ALAFF BLAS and BLIS

Subsection 12.2.5 BLAS and BLIS

To facilitate portable high performance, scientific and machine learning software is often written in terms of the Basic Linear Algebra Subprograms (BLAS) interface [25] [15] [14]. This interface supports widely-used basic linear algebra functionality. The idea is that if optimized implementations of this interface are available for different target computer architectures, then a degree of portable high performance can be achieved by software that is written in terms of this interface. The interface was designed for the Fortran programming language starting in the 1970s. In our discussions, we will also show how to interface to it from the C programming language. As we discuss the BLAS, it may be useful to keep the "Quick Reference Guide" [9] to this interface handy.

In addition, our own BLAS-like Library Instantiation Software (BLIS) [56][51] is not only a framework for the rapid instantiation of high-performing BLAS through the traditional BLAS interface, but also an extended interface that, we believe, is more natural for C programming. We refer to this interface as the BLIS typed interface [52], to distinguish it from the traditional BLAS interface and the object based BLIS Object API.

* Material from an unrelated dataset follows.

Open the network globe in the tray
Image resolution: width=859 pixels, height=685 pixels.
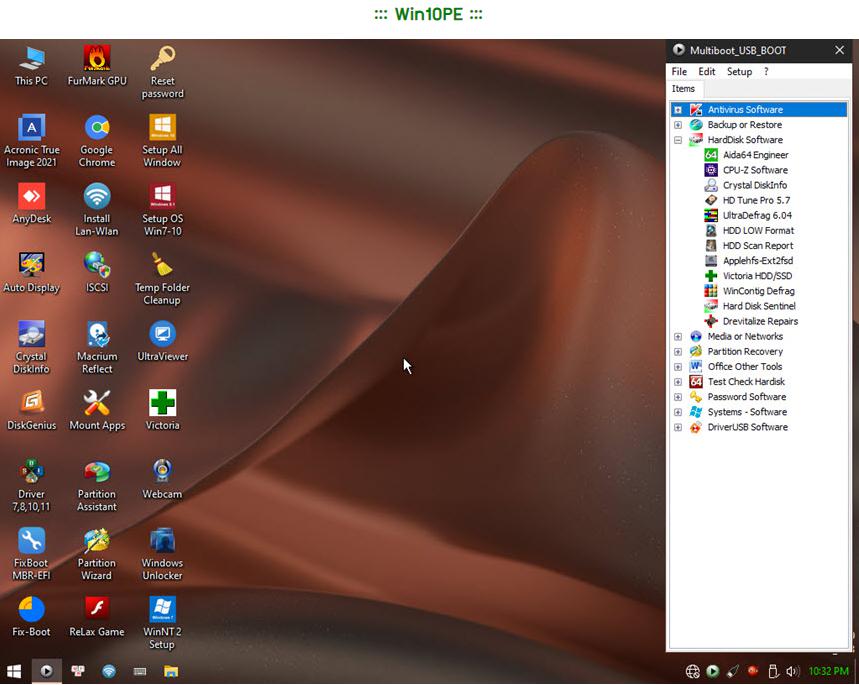(693, 671)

A number of open source and vendors high-performance implementations of the BLAS interface are availabe. For example,

Our BLAS-like Library Instantiation Software (BLIS) is a widely-used open source implementation of the BLAS for modern CPUs. It underlies AMD's Optimizing CPU Libraries (AOCL).
Arm's Arm Performance Libraries.
Cray's Cray Scientific and Math Libraries (CSML).
IBM's Engineering and Scientific Subroutine Library (ESSL).
Intel's Math Kernels Library (MKL).
NVIDIA's cuBLAS.

Subsubsection 12.2.5.1 Level-1 BLAS (vector-vector functionality)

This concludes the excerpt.